The area is home of course to many National Trust gardens, such as Hidcote near Chipping Campden, Newark Park near Wooton-Under-Edge and Snowshill near Broadway. But the first to reopen is the lovely 17th century Dyrham Park near Bath. Take a wander around its glorious 200 acres and go deer-spotting.
The Cotswolds is a honey-stoned hotbed of quirks. There’s a taste of South America hidden deep in the pretty town of Painswick at Tibbiwell Alpacas. Book in for an experience you won’t forget and take an alpaca out for a walk.
On the border near Winchcombe is Arctic Quest. Channel your inner explorer on a real life husky mush. Or stay in the private Herder’s hut (popular in the Arctic) with its own campfire.
Wine-lovers will also be very happy here. Dotted around the whole area are brilliant micro-breweries, distilleries and vineyards.
Little Oak Vineyard in Chipping Campden is lovely to explore and does private tastings.

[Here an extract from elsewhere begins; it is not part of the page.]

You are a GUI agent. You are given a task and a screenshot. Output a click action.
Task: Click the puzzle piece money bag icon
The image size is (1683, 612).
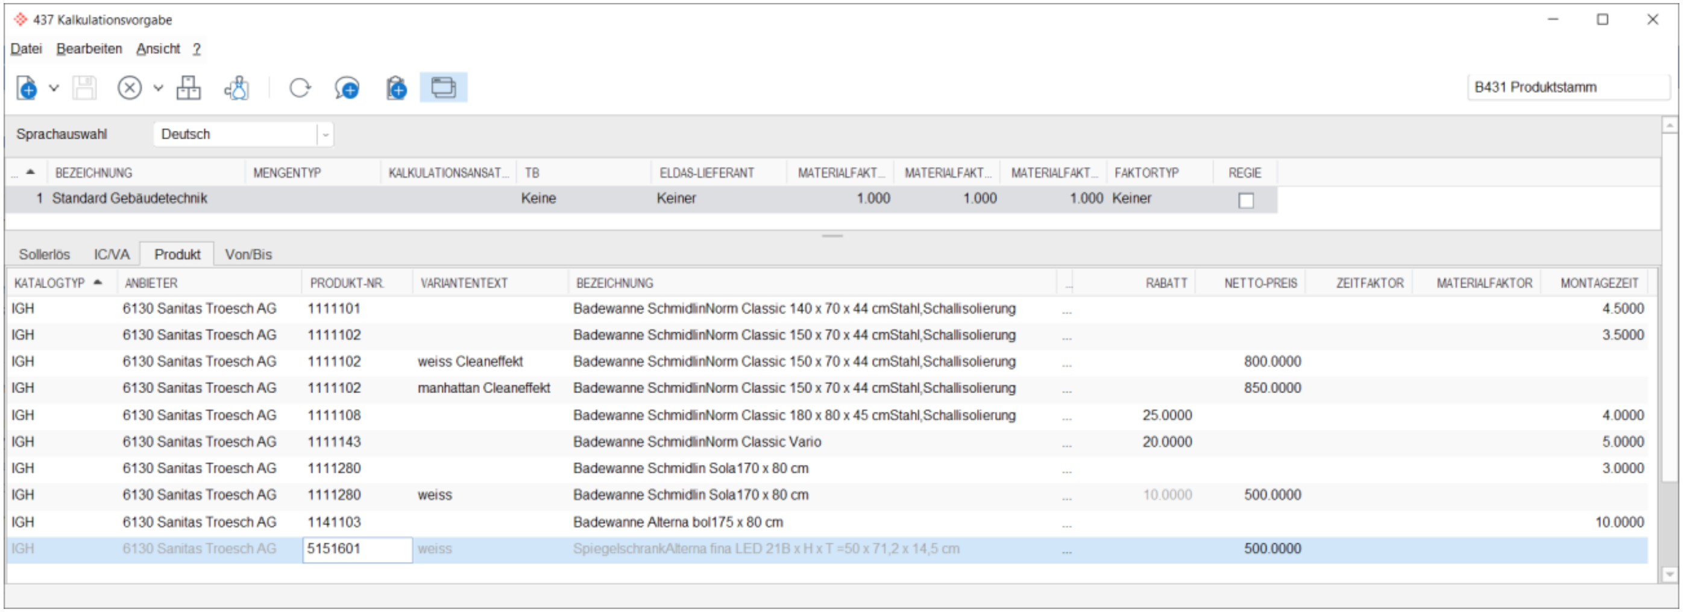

Until they reopen for public tours you can order a crate of wine for next day delivery to your door.
Family-owned Woodchester Valley in Stroud is a boutique estate specialising in white, rose and sparkling wine and does amazing Tour and Tasting Experiences – you can also stay over at one of its spectacular barns with views across the vineyards. Check out my review here.
The Cotswold Distillery has become one of the Cotswolds’ most popular attractions. Take a tour of the stills and gem up on botanicals which make the craft gin. Plus the obligatory (all-important) tastings too, of course.
Proving the honey-tinged heart of the Cotswolds has a rock and roll spirit, RotorPro Helicopter Experience, based near Winchcombe, is a whole new way to see the ‘Wolds. Be whisked over lavender fields in Broadway, the rooftops of Castle Combe, or wherever your heart desires.
There’s an incredible amount to do in the Cotswolds, but many people come for the promise of peace and quiet and a darn great view.
If you want golden fields as far as the eye can see (the rape-seed harvest so famed in the Cotswolds) head for Barnsley and Chedworth (home to Chedworth Roman Villa), from Cirencester. It has some of the most stunning natural scenery the Cotswolds has to offer.